In silence Rick Deckard plucked open the door of his hovercar. He had nothing further to say to his neighbor; his mind was on his work, on the day ahead.
TWO
In a giant, empty, decaying building which had once housed thousands, a single TV set hawked its wares to an uninhabited room.
This ownerless ruin had, before World War Terminus, been tended and maintained. Here had been the suburbs of San Francisco, a short ride by monorail rapid transit; the entire peninsula had chattered like a bird tree with life and opinions and complaints, and now the watchful owners had either died or migrated to a colony world.
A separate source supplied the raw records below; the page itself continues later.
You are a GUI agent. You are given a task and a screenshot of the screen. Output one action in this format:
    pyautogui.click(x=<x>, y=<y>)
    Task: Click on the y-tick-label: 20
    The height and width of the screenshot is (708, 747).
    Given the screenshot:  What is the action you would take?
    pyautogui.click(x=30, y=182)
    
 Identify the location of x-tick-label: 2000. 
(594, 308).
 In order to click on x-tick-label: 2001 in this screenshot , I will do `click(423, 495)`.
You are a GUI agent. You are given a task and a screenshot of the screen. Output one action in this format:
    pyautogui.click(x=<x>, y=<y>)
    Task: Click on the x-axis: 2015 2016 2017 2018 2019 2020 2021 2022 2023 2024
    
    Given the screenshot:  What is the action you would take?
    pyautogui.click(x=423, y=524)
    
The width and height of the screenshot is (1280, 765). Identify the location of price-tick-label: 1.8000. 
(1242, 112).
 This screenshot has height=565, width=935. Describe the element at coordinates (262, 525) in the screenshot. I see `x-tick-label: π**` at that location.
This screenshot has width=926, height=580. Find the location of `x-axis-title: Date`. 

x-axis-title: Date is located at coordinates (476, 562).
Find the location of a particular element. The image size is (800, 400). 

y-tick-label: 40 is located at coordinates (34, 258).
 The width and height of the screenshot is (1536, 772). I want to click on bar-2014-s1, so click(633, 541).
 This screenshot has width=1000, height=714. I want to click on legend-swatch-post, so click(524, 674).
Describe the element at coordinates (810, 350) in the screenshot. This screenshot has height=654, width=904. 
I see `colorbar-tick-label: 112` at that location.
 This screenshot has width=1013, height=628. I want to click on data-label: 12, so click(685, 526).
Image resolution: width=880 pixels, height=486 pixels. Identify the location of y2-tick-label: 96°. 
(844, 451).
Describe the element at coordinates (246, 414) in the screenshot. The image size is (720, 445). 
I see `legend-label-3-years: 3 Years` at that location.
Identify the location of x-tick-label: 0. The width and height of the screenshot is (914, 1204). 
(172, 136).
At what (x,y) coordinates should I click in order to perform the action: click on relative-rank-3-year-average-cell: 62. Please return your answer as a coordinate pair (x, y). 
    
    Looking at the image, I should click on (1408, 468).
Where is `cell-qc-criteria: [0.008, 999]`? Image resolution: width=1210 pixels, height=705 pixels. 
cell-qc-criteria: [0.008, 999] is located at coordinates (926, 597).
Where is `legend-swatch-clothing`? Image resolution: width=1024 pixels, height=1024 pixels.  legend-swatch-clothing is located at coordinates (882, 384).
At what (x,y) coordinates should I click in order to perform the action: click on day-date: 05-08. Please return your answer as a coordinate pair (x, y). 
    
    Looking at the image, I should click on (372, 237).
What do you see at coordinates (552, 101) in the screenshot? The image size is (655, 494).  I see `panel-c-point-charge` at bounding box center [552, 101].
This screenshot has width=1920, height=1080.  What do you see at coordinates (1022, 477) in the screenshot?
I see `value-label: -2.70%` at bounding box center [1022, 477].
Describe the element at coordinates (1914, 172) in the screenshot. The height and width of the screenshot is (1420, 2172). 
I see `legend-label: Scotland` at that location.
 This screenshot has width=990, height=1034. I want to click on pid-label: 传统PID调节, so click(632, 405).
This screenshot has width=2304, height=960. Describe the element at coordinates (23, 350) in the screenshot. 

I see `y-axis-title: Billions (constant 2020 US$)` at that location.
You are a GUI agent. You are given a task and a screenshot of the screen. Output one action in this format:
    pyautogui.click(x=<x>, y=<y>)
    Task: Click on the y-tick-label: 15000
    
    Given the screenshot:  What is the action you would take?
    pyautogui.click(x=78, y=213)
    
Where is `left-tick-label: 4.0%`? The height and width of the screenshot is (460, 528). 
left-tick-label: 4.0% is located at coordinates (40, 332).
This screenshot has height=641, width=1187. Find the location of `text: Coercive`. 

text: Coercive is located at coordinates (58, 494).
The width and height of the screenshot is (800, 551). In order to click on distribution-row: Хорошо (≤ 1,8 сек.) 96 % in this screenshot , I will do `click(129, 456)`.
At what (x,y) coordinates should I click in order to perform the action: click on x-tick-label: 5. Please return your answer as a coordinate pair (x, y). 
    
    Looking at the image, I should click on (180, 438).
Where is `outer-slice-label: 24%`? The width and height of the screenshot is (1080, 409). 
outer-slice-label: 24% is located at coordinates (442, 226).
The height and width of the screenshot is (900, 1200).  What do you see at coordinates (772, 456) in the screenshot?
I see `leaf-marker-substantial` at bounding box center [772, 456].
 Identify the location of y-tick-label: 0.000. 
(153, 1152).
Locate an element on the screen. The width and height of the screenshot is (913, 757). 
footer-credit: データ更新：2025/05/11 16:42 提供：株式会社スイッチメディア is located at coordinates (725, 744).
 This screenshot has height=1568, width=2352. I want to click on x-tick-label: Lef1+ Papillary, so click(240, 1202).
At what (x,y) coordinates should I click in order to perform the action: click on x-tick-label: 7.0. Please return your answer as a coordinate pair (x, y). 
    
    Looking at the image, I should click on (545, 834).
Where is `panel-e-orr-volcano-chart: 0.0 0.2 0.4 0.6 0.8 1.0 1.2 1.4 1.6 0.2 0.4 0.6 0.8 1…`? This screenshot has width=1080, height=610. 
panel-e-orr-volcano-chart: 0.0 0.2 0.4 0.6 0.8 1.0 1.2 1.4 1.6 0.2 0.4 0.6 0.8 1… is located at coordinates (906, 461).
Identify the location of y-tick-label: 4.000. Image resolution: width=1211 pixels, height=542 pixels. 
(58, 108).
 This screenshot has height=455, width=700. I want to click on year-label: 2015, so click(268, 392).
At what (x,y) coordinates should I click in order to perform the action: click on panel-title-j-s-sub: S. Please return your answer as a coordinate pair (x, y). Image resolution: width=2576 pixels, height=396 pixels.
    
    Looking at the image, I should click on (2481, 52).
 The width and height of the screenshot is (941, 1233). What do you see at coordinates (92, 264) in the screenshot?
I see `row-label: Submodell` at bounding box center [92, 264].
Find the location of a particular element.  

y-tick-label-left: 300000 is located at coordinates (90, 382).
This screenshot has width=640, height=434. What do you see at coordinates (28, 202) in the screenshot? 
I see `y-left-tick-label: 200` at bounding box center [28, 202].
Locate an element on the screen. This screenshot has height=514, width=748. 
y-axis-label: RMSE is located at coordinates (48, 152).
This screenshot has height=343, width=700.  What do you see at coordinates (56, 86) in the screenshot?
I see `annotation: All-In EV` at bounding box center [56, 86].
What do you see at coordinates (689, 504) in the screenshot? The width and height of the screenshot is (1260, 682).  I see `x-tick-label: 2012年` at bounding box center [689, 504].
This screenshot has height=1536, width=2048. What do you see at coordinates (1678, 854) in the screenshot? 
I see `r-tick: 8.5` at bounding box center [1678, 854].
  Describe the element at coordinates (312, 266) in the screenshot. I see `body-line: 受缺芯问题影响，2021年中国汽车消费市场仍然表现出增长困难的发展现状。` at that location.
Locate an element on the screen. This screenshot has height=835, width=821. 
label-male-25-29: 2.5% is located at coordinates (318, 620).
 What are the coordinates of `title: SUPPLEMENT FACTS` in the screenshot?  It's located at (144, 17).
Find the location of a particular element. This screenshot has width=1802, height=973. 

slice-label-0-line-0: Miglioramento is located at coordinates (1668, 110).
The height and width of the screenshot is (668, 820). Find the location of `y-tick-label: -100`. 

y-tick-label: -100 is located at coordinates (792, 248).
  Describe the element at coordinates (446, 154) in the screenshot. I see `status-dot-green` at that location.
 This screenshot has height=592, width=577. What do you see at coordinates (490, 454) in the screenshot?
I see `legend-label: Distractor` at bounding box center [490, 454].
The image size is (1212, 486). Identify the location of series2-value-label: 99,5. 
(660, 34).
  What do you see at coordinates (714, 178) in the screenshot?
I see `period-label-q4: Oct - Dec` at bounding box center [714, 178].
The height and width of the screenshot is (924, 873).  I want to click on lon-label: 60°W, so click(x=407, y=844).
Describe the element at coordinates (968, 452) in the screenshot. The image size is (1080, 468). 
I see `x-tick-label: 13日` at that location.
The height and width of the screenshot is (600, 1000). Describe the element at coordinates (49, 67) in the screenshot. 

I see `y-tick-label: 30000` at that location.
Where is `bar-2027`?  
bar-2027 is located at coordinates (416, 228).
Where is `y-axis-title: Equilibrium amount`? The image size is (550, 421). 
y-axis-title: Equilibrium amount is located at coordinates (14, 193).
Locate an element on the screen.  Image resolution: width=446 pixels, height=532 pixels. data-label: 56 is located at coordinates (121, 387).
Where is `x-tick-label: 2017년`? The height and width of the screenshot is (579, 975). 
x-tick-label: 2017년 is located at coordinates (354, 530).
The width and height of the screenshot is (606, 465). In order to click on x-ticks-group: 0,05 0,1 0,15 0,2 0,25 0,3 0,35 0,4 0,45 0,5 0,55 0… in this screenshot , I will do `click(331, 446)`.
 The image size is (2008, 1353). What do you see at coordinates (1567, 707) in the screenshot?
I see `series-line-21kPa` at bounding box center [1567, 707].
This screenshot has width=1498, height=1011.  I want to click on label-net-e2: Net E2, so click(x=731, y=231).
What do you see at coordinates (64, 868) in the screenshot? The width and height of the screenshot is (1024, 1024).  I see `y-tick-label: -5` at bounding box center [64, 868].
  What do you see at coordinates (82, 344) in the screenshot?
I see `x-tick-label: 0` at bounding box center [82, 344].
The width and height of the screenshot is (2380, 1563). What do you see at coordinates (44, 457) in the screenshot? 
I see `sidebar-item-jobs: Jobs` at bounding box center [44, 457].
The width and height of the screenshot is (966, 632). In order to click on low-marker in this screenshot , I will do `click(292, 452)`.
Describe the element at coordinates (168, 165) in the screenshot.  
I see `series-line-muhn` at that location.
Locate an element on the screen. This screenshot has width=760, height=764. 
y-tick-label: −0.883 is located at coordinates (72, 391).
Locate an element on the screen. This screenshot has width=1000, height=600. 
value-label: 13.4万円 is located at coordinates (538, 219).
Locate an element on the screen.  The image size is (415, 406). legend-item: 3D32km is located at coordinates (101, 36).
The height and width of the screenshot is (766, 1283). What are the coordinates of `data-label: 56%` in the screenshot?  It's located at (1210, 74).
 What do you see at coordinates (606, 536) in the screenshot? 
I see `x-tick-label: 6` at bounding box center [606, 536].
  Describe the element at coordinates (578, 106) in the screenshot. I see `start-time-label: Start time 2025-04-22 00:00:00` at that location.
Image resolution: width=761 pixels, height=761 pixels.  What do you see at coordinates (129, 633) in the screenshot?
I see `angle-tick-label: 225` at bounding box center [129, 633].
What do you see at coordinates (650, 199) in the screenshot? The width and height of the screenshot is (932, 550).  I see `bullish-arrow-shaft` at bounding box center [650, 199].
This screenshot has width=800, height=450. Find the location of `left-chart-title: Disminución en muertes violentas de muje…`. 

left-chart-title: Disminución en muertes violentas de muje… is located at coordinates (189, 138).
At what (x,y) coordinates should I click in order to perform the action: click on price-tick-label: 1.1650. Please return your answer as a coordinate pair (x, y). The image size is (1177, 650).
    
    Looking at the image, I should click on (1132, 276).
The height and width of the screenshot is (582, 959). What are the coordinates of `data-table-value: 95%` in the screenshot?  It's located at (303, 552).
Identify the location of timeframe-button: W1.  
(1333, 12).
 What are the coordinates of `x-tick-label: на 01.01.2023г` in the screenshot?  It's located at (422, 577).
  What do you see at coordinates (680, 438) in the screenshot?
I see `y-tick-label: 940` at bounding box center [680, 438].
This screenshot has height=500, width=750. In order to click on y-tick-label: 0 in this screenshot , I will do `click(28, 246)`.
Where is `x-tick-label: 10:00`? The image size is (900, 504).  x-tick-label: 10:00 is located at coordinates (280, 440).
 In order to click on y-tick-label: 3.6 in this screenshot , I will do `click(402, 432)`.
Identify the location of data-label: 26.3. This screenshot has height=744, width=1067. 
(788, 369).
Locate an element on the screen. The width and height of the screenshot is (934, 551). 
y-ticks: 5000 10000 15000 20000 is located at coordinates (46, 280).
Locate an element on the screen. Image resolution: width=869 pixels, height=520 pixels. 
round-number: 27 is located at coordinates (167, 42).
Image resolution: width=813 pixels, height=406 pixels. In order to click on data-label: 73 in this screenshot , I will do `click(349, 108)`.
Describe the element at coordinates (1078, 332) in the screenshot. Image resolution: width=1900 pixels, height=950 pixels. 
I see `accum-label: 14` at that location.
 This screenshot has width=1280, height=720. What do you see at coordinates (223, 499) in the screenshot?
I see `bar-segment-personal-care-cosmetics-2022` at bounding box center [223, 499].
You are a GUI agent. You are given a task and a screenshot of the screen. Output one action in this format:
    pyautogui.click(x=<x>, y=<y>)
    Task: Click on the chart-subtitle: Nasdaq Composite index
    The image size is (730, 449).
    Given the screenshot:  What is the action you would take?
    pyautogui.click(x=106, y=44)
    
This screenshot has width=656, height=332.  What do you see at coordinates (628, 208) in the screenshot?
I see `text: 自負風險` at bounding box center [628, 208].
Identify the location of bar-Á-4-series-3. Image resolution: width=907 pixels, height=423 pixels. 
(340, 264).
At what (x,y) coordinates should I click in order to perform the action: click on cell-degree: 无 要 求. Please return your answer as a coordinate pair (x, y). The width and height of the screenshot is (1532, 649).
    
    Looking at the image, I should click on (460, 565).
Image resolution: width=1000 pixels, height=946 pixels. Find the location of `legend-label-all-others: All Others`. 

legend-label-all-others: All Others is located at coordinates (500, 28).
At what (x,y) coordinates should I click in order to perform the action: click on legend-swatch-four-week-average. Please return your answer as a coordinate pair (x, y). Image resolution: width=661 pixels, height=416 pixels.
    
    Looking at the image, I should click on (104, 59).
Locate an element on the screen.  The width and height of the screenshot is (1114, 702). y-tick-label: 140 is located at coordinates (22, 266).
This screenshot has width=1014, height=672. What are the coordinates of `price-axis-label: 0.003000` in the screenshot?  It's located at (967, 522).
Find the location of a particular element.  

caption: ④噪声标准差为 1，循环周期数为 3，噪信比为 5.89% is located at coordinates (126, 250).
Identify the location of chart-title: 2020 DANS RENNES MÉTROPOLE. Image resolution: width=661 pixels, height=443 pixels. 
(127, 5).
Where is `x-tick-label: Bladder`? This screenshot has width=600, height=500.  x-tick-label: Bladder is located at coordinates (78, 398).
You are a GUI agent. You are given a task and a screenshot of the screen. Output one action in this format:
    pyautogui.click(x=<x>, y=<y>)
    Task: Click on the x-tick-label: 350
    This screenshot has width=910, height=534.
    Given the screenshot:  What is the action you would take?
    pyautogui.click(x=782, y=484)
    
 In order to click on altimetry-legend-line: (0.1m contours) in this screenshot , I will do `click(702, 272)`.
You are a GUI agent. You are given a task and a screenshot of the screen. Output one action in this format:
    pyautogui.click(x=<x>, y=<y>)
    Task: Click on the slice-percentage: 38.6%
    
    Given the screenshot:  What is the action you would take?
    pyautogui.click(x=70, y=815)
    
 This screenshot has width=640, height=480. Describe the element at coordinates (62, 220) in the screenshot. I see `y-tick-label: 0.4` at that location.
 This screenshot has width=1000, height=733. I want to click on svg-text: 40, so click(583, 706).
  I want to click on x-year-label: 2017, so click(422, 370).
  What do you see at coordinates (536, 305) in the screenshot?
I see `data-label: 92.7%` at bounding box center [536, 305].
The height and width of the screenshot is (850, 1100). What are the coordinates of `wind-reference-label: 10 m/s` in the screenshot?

Mostly the former; it had been a costly war despite the valiant predictions of the Pentagon and its smug scientific vassel, the Rand Corporation — which had, in fact, existed not far from this spot. Like the apartment owners, the corporation had departed, evidently for good. No one missed it.
In addition, no one today remembered why the war had come about or who, if anyone, had won. The dust which had contaminated most of the planet's surface had originated in no country and no one, even the wartime enemy, had planned on it. First, strangely, the owls had died. At the time it had seemed almost funny, the fat, fluffy white birds lying here and there, in yards and on streets; coming out no earlier than twilight as they had while alive the owls escaped notice. Medieval plagues had manifested themselves in a similar way, in the form of many dead rats. This plague, however, had descended from above.